As many as 90 percents of women in rural areas were unaware of the possibility of self-examination of their own breasts. Every third woman had not heard of breast cancer at all. On the other hand, most of the women showed a great deal of interest in learning more.
A delay for more than three months of seeking care was observed in almost half of the women. The so-called system delay, i.e. a delay in diagnosis and treatment, for more than twelve weeks was seen for 23 percent of patients.
The most common reason why women had not sought care earlier was that they had not felt any pain in the breast lump. Incorrect initial diagnosis or late referral to examination was the most common cause for diagnostic delay, while delayed treatment was mostly due to the high costs associated with treatment. However, system delays for breast cancer patients associated with healthcare in the Indian countryside were not much higher than those reported from countries with good access to health care.
Although further research is needed to identify various obstacles throughout the cancer diagnosis and treatment process, it is now clear that an important task is to make women pay attention to the symptoms, seek care and diagnose on time.
“It’s urgent to have a national breast cancer program in India, while at local level, we need to raise awareness among women about breast cancer,” says Nitin Gangane.

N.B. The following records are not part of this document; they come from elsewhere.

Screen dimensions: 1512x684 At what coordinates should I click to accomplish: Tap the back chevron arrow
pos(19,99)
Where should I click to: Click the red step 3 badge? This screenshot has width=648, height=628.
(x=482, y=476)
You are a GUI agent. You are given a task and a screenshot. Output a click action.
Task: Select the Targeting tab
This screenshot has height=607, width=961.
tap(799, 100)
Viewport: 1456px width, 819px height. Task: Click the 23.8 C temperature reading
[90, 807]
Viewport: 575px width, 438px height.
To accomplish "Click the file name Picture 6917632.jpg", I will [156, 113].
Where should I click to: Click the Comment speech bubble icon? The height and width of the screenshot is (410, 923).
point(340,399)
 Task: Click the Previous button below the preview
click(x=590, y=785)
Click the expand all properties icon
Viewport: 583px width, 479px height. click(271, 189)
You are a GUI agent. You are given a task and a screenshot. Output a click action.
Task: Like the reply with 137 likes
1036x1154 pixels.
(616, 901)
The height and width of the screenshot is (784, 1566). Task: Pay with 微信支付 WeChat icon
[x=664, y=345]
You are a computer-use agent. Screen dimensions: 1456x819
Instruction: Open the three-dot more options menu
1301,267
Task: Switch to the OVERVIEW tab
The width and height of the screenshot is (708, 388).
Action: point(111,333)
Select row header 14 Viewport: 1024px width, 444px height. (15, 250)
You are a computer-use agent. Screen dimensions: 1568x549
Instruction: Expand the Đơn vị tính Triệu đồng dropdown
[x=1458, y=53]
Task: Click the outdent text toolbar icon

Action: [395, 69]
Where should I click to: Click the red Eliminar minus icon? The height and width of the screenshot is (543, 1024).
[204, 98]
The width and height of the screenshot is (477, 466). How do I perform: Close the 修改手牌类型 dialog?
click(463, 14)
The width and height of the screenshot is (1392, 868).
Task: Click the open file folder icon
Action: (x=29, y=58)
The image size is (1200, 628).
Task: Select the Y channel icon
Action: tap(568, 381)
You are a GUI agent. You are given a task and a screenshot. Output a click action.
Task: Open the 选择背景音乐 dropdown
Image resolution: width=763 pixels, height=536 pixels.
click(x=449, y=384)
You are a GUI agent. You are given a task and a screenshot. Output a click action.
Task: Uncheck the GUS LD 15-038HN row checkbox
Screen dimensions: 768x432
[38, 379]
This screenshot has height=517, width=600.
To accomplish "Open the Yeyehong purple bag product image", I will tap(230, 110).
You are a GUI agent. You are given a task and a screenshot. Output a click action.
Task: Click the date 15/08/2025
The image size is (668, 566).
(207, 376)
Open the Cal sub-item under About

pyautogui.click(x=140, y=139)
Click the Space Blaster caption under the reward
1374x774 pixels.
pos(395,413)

Nitin Gangane has a background as professor of pathology at Mahatma Gandhi Institute of Medical Sciences in Sevagram, India. He has worked to build a cancer register to assess the cancer population in rural areas. During this work it became clear that breast cancer was the most common form of cancer among women but that many women were diagnosed too late in the course of the disease. A visit to the Institute by Professor Miguel San Sebastian from Umeå University in 2012 resulted in Nitin Gangane starting his doctoral thesis in public health at Umeå University.